The Titans wasted no time getting back to winning ways under Mike Munchak in 2011. Tennessee is a franchise with high expectations for the new campaign as they had only experienced five losing seasons in 16 years under Jeff Fisher. This is a team used to winning, and with the AFC South blown wide open by the colossal fall from grace by the perennial Peyton Manning-led Colts team, the Titans will absolutely be eyeing a place for themselves in the playoffs.
This is a team with a good nucleus of players for the future. This team had a lot going for it in 2011, perhaps its most valuable asset being an offensive line which we ranked 6th in the NFL. However, with several key players about to become free agents, and underperforming players now under the microscope, there are certainly areas of the field they will need to concentrate their efforts in bringing in new talent. Let’s take a look at where they are and how the Titans can go forward.
Primary Need: Defensive End
Pass rush off the edge was non-existent for the Titans in 2011. The only man who managed it at all was rookie Karl Klug (+7.3), who played often sparingly at the defensive tackle position. There were some big disappointments here as Jason Jones, who performed excellently inside at DT in 2010 (+21.6), was shifted out to the edge in an attempt to harness his pass rushing skills. This experiment left quite a bit to be desired with Jones earning a -9.3 grade in 2011. He only managed a QB disruption once every 31 snaps on average. Jones wasn’t the only disappointment here, as 2010’s first round draft pick Derrick Morgan was still shaking the rust off after his rookie season in 2010 was cut short due to injury. Morgan went on to log a -9.4 grade for 2011.
One player that makes a lot of sense to target here is long-time division rival Robert Mathis (+16.8). Mathis has a proven record of disrupting QB’s, although it would be interesting to see how he fares without Dwight Freeney on the opposite side of the line. The other huge benefit to a move like this is that they would be stealing talent from within their own division, handicapping a rival and making their own job easier. Should Mathis prove too difficult to land, a true pass rush veteran (albeit older) like John Abraham (+37.8) could be a superb short-term option to kick the Titans defense into life.
Secondary Need: Center
While the offensive line in its entirety was one of the best in the business last season, the Center position remains the weak link. Eugene Amano (-13.8) was the only man to receive a negative grade in 2011, because he was something of a liability when it came to running the ball. Running off-Center, the Titans averaged just 2.2 yards per carry. Compare that to 4.1 ypc off -guard, and 4.0 ypc off-Tackle. After back-to-back seasons as the starting center (-26.4 grade in 2010), it would appear Amano is not the answer to the Titans problems. Head coach Mike Munchak did admit that he is considering moving Amano to guard for 2012.

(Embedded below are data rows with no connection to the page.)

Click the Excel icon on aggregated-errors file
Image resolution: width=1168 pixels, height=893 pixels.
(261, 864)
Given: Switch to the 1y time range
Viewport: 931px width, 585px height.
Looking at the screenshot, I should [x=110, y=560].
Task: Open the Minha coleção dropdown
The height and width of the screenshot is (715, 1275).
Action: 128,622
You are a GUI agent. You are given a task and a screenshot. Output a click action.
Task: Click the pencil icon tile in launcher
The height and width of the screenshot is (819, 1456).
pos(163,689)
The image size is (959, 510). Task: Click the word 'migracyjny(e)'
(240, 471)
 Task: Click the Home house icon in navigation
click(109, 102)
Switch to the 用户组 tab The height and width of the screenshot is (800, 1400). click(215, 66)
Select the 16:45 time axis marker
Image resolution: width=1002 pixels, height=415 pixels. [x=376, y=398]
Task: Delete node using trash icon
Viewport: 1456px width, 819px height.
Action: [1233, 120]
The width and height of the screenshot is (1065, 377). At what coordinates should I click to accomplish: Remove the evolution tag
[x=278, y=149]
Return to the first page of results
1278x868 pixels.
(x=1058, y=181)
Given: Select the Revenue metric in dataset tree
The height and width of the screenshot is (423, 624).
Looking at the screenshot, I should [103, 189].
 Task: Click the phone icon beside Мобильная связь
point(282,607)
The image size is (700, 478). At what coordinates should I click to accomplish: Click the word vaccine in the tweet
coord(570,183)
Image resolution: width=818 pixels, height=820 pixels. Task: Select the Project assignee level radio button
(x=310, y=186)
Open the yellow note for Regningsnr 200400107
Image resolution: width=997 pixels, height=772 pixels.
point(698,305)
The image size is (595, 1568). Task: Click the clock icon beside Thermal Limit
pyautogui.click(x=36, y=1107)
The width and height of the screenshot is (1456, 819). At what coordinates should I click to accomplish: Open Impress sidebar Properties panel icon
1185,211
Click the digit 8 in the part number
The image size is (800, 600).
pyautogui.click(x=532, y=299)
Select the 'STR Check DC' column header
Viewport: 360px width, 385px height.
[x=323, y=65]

Looking at the available free agent Centers, there are two big names that are slated to be out there. Chris Myers (+32.6) and Scott Wells (+15.9). The Titans are in a strong position in terms of salary cap space, meaning if they were aggressive enough they could pursue Myers. In similar fashion to Mathis, they can handicap a very talented Houston Texans team in the process and give themselves perhaps the most fearsome offensive line in the league.
Tertiary Need: Safety
While the Titans are pretty flush with talent at cornerback (unresolved future of Cortland Finnegan aside), the other half of the secondary is lacking. What’s worse is both starting safeties are due to become unrestricted free agents this year. Michael Griffin (+4.7) saw a return to form in 2011, but with an inconsistent history behind him it’s difficult to predict what the future may bring. Jordan Babineaux (-7.4) was our 67th ranked safety in 2011, and his -8.3 run stopping grade made him 4th worst in this category, with 18 missed tackles to his name.
The free agent safety pool is not rife with talent this year, and with Tyvon Branch now off the list, their options are even fewer. One player the Titans could take a risk on is LaRon Landry (+2.7). Although Landry also has something of an inconsistent past and some recent injury concerns, there is no doubt he has talent. A fresh change of scenery away from Washington could be exactly what he needs to finally start tapping in to more of this first round potential. Landry is the perfect candidate for a “prove it” deal – a short term contract which puts the onus on the player to earn what he thinks he’s worth, something that could interest a team like Tennessee.